§ **Exercise aim**
From the entries below, determine the number of lines that contain "node". Give that number by itself.

§ **Material for this exercise**
******
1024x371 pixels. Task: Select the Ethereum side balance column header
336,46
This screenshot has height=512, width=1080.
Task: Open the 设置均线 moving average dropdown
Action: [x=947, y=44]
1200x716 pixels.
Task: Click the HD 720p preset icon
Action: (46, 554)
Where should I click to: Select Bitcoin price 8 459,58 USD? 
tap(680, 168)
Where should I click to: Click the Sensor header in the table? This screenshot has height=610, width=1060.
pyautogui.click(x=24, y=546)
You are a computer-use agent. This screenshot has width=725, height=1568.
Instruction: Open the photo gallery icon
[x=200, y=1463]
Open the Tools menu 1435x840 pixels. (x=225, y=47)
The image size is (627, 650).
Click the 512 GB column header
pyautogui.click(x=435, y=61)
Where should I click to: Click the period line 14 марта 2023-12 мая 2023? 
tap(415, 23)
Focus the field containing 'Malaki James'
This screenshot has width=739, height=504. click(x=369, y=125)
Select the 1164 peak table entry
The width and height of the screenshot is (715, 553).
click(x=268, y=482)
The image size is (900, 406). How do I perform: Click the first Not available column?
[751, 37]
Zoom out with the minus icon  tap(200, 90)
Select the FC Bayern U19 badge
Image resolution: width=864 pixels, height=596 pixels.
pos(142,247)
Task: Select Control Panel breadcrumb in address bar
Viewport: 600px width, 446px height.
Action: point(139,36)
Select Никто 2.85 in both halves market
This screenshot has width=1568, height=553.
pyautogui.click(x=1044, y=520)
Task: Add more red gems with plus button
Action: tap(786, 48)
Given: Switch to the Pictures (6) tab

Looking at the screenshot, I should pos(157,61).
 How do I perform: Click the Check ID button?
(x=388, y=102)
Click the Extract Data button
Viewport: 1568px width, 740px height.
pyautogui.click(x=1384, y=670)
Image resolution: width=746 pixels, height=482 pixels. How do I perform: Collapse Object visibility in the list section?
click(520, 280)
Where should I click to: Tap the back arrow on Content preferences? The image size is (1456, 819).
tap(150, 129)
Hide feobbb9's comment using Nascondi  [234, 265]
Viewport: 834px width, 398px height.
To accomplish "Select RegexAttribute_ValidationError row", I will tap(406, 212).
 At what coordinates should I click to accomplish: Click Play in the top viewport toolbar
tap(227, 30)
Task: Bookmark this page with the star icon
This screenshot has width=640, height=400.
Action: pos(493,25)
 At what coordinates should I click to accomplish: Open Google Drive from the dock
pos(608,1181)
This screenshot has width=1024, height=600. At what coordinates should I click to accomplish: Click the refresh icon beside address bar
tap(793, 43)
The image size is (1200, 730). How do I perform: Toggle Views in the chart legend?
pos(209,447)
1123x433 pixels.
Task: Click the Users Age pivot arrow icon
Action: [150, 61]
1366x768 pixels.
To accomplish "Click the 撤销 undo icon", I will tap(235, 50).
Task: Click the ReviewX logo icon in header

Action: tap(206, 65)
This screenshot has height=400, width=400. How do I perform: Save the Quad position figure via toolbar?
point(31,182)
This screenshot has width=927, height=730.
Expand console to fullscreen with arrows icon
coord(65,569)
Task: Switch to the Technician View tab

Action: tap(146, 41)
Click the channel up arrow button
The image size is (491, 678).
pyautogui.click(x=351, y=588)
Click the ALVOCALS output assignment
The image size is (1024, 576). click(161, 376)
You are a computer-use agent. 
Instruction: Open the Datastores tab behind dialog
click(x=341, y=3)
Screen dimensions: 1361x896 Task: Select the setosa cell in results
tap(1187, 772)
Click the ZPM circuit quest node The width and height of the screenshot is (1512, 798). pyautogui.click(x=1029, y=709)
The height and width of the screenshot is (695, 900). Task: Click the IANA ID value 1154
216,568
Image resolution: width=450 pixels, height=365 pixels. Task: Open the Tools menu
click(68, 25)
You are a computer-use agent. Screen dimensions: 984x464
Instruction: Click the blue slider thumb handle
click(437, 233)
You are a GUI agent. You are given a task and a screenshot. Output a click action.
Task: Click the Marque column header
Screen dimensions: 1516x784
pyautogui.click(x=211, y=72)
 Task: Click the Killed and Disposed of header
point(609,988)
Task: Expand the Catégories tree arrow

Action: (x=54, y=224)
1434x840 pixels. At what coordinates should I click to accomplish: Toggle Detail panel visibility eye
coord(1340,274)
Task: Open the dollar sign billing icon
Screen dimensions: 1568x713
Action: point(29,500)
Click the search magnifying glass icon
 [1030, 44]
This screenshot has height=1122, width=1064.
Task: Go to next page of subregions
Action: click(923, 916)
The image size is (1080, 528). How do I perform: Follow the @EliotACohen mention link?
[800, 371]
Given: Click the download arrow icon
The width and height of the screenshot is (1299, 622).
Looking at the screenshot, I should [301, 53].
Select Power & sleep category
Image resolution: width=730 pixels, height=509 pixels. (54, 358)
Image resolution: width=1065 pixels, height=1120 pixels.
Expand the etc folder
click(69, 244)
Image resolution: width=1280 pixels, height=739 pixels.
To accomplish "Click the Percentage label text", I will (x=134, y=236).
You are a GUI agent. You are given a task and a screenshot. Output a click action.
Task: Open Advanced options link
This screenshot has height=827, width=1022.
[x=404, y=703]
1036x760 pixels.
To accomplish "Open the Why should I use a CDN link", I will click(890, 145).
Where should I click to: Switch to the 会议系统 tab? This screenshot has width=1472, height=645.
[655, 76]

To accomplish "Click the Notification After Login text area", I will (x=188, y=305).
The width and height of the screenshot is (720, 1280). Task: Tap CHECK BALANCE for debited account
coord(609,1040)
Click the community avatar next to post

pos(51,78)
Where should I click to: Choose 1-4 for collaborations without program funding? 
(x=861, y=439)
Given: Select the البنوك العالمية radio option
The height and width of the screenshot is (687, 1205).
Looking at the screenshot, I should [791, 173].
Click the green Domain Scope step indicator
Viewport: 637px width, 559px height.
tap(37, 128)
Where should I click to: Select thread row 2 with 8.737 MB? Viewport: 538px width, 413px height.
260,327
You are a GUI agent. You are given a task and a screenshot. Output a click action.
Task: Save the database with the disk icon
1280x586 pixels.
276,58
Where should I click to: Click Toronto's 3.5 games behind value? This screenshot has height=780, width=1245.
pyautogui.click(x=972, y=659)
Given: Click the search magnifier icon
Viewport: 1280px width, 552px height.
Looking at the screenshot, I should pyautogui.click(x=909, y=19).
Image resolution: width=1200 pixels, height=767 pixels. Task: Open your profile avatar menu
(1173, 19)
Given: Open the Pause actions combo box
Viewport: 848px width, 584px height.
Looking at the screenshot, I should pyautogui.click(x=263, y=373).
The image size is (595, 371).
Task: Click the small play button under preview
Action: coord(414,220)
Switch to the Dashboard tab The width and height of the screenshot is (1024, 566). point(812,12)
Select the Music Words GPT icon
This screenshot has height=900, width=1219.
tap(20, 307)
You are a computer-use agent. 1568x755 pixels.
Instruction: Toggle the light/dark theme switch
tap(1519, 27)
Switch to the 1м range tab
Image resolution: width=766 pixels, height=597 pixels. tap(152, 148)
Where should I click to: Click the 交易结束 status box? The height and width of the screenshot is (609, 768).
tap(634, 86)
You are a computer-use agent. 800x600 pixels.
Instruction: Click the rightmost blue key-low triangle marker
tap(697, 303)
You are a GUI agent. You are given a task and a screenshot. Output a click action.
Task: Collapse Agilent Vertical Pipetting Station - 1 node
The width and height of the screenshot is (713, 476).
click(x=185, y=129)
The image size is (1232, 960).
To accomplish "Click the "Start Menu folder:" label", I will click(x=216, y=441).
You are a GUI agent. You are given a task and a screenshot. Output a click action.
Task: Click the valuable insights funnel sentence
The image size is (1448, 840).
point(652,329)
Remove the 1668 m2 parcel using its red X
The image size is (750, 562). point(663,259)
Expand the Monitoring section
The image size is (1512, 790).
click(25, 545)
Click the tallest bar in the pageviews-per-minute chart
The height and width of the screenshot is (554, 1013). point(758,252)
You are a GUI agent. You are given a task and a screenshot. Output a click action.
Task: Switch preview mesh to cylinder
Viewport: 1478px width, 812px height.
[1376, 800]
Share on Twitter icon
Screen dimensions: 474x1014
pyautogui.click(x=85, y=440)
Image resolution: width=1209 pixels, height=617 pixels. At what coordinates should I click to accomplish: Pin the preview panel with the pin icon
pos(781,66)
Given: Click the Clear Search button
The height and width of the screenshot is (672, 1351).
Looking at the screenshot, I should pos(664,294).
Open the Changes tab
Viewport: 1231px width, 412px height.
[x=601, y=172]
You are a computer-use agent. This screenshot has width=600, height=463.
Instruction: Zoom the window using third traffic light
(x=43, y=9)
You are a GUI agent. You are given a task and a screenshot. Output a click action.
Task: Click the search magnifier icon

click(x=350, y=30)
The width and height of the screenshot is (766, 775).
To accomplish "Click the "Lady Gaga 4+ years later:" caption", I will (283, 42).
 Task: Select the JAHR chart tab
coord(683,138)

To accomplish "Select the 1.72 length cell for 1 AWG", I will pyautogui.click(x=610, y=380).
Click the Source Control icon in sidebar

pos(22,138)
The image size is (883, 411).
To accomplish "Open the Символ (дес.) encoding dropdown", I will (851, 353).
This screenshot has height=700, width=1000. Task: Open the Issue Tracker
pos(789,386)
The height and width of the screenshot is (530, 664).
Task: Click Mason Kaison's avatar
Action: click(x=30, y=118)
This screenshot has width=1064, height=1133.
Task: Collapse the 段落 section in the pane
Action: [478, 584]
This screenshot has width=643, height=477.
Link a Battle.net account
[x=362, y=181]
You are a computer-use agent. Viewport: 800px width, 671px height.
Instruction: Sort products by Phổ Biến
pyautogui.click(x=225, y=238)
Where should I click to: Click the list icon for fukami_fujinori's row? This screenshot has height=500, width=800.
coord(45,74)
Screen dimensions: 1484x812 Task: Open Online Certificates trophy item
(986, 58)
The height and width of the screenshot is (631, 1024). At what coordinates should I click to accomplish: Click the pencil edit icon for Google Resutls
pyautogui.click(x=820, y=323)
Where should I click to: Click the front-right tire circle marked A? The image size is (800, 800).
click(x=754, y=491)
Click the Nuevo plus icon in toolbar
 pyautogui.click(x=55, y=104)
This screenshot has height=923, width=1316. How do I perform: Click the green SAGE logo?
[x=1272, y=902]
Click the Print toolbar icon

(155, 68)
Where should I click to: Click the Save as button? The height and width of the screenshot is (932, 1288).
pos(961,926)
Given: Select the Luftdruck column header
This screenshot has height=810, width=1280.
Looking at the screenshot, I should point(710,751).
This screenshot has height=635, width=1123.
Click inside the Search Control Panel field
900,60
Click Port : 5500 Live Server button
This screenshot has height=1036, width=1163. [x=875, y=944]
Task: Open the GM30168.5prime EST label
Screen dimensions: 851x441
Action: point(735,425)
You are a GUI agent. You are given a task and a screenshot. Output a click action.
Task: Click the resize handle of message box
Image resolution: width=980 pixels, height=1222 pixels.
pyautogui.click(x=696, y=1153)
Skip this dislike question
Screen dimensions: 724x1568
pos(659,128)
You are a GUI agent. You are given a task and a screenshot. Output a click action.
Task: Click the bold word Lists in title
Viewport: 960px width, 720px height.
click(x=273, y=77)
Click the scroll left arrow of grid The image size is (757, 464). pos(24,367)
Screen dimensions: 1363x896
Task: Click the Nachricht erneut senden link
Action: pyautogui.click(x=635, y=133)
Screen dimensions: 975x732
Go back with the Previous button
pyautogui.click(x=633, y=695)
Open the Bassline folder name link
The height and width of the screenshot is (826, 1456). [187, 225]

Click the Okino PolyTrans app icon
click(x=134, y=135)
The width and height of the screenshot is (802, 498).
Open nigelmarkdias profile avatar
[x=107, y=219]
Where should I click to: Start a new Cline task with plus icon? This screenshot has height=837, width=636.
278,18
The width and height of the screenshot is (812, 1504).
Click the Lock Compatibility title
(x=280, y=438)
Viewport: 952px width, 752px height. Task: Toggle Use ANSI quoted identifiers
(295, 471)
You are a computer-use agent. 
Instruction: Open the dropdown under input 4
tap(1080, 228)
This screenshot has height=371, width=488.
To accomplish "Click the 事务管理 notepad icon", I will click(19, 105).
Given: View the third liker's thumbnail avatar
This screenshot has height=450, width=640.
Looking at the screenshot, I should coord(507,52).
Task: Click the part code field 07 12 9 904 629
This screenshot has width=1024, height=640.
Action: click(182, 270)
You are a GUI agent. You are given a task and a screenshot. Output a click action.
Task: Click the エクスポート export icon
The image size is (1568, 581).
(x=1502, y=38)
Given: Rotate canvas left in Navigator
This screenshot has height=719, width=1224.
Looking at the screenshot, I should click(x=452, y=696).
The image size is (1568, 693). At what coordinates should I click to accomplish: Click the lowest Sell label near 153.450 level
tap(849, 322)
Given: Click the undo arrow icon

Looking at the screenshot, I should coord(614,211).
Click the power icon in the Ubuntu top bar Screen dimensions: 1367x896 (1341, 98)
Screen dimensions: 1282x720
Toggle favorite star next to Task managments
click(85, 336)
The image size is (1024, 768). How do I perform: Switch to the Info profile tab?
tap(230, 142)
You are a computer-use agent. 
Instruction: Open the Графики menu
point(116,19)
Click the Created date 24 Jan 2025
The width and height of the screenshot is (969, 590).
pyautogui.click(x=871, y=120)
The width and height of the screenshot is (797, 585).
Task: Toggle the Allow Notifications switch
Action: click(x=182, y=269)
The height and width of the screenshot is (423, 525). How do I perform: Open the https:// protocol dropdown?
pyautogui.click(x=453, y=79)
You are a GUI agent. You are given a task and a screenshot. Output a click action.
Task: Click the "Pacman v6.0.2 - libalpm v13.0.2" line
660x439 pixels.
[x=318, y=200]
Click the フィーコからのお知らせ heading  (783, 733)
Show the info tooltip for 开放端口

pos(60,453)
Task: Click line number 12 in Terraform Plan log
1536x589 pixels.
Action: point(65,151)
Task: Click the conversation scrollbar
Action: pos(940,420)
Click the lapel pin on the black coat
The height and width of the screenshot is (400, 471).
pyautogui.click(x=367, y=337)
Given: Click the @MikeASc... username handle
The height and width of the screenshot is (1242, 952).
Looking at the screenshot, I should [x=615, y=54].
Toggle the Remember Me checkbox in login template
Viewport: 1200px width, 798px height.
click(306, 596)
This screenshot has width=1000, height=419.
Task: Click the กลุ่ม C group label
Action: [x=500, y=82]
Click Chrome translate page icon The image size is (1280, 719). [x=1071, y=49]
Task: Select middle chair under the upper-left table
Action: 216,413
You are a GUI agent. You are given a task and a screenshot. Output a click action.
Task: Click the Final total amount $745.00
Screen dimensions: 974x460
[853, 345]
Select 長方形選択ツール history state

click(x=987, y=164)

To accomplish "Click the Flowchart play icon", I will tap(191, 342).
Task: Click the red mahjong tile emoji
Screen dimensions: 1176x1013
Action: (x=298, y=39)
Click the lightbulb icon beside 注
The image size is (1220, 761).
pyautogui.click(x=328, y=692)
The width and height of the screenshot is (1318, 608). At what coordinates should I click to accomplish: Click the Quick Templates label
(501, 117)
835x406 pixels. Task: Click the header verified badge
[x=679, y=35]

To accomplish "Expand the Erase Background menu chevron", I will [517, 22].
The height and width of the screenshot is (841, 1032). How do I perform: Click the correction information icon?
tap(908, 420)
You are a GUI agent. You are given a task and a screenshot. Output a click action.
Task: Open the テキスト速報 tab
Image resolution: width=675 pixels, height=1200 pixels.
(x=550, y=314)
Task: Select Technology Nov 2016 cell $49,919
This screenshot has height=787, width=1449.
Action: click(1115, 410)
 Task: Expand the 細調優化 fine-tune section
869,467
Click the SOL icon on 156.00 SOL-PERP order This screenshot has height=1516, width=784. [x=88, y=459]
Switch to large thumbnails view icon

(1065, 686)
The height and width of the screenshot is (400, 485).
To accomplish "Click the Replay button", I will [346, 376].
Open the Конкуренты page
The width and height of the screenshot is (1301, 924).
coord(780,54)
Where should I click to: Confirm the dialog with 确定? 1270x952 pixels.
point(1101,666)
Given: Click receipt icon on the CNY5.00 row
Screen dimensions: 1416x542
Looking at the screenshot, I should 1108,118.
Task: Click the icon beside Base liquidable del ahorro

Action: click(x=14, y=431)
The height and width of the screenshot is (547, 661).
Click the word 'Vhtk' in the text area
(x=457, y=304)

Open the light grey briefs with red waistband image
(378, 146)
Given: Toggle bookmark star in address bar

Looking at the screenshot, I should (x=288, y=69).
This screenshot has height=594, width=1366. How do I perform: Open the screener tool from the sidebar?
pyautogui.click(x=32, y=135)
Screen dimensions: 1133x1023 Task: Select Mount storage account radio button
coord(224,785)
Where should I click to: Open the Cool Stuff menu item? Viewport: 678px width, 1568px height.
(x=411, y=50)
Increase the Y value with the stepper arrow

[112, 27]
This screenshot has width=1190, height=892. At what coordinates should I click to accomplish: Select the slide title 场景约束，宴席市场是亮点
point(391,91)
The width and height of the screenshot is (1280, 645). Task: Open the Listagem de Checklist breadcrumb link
******
§ **Worked solution**
2